Between Shame, Desire, and Destiny: On the Genius of Annie Ernaux
Ken Chen Considers the Work of This Year’s Nobel Laureate
On the day that the Supreme Court overturned Roe v. Wade, I flew to Paris. I couldn’t help but see the trip as a chance to flee a country slipping into a furious authoritarianism. This collision between public history and private interiority, as well as the destination, made me think of the work of Annie Ernaux, who wrote two books on abortion: her first novel Cleaned Out and her nonfiction book Happening, which describes an abortion she underwent in the 1960s when the act was still illegal in France.

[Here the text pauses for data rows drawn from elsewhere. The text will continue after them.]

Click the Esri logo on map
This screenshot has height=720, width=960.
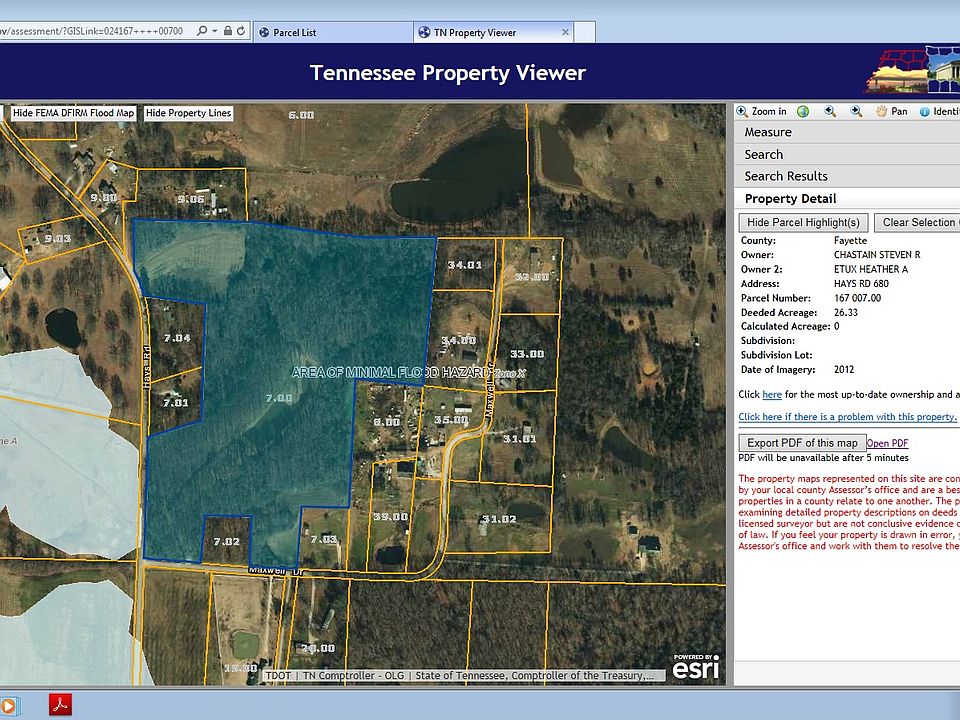(695, 666)
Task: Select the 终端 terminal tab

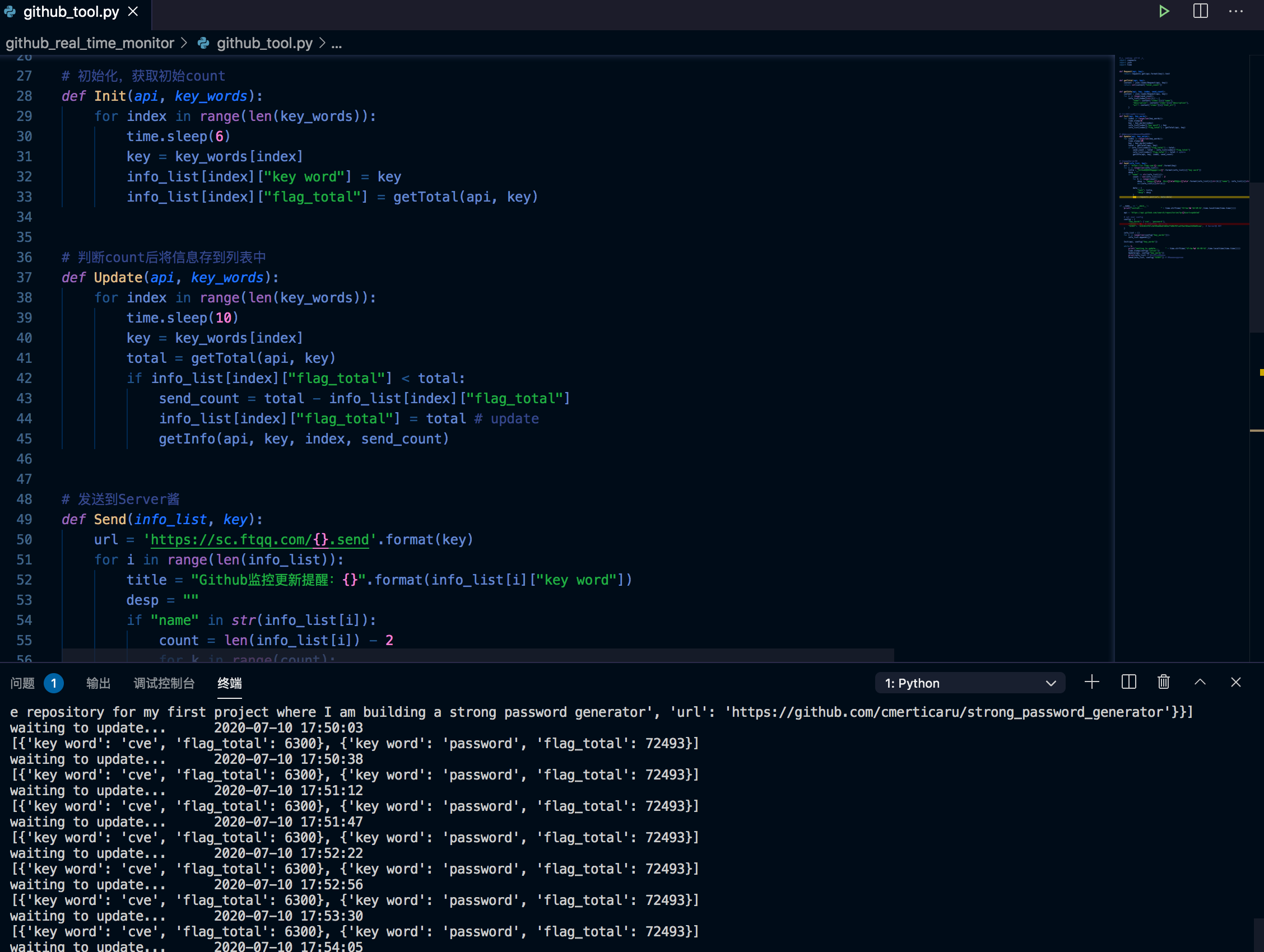Action: (230, 683)

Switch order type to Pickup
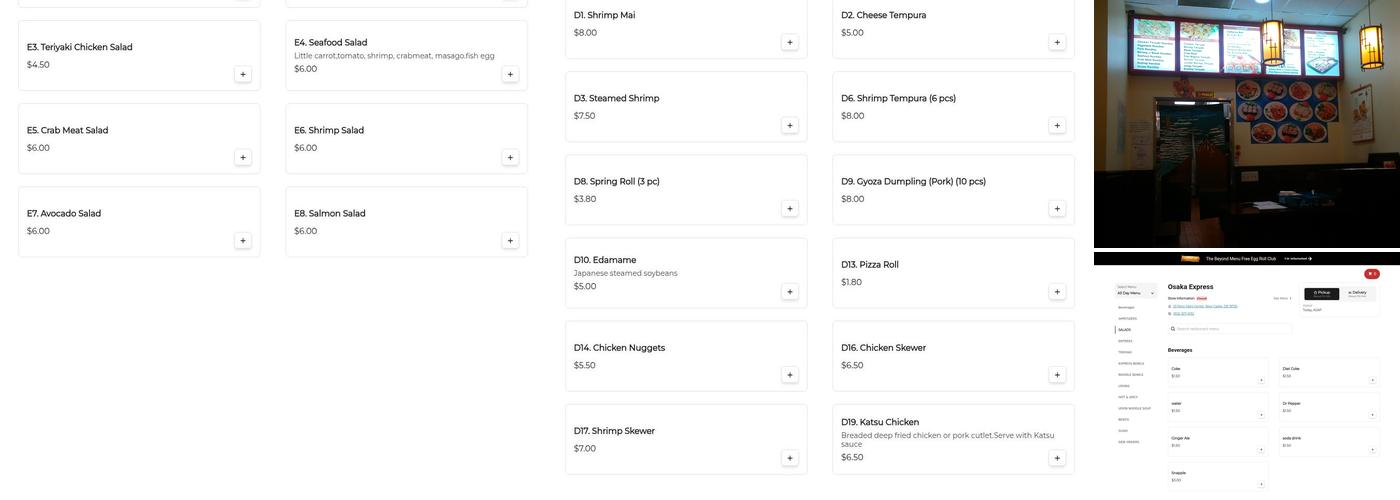pyautogui.click(x=1321, y=293)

“I believe that any experience, whatever its nature, has the inalienable right to be chronicled,” she writes in the latter. “There is no such thing as a lesser truth.” Happening is a tense, devastating portrayal of how the discourse of the abortion must always lay submerged below the surface of acceptable discourse. Much of the book consists of Ernaux wondering how she can discuss the illicit operation. Who can she ask for help? Who must she hide from? Her parents, obviously. What about a male doctor? What about male friends? What about other women, who seen from a passing glance, may not appear sympathetic? In other words, one way of characterizing how Annie Ernaux describes being a woman is as an experience of surveillance.
To be beautiful, to make oneself desirable to a lover (as she describes in A Simple Passion and Getting Lost), is to be observed. So too is the appearance of chastity. Because a simulation of outward innocence must be maintained, this surveillance also requires the creation of secrets, the hiding and also nurturing of that life that cannot be revealed. Another name for this experience is shame—and as Ernaux writes in The Years, “For girls, shame lay in wait at every turn.”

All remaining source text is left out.